Strona:Maria Rodziewiczówna - Szary proch.djvu/180

Ta strona została przepisana.

— Nie ośmieli się on tutaj powrócić — mówili wszyscy.
— I tatusio nie wróci! — wzdychał Jurgis. — Jutro go, jak złodzieja czy zabójcę do Kowna powiodą.
Wawer i stamtąd uciekł i mimo woli do Rufina swe kroki skierował. Co ten mu powie?
Kaleka przy stole swym roboczym siedział, figurkę świętą rzeźbiąc. Był blady jak papier, trzęsły mu się wargi, a na chude ręce, pracą zajęte, padały z oczu rzadkie, wielkie krople — jak perły. A on ich nie ocierał, ani się wstydził, ani chował, choć skrzyp drzwi usłyszał i gościa poznał.
— Rufin!... Spodziewałeś się ty łajdactwa takiego? — wybuchnął Wawer, stając przed nim.
Rzeźbiarz roboty zaprzestał i ręce swoim zwyczajem wyciągając na stole, złożył na nich głowę znękaną.
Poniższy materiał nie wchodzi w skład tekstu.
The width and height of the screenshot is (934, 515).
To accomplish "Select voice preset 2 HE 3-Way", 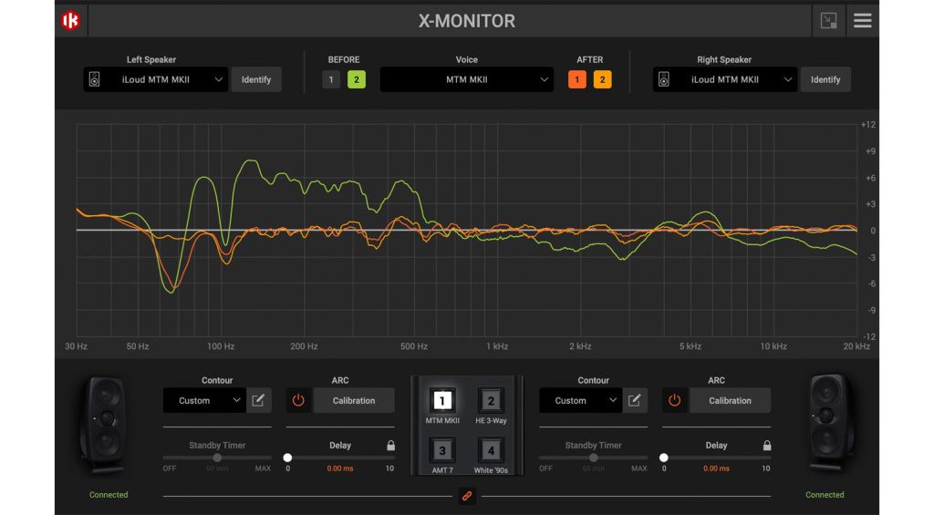I will click(491, 401).
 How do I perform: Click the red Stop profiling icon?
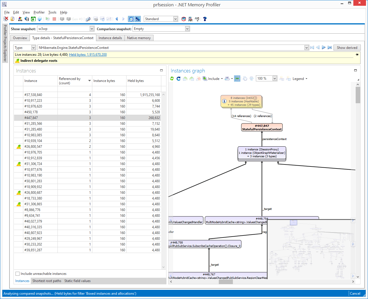click(54, 19)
— Można w co wierzyć na świecie, co czynić, co kochać — Karewis wzburzony dalej mówił — kiedy ludzie, jak psy się gryzą, jak niewolniki zdradzają! A gdzież to ziemi umiłowanie, gdzie ta wiara, coś ty kiedyś tak sławił. Ten na obczyźnie nie był, ta chata go wychowała, ta ziemia wykarmiła, a taki on! Mnieście wytykali palcami, sądziliście, nazywaliście odstępcą, Niemcem! Któż on — ten wasz chłop — ten wasz brat?
— On jest mordercą i zginie — powoli, uroczyście mówił Rufin.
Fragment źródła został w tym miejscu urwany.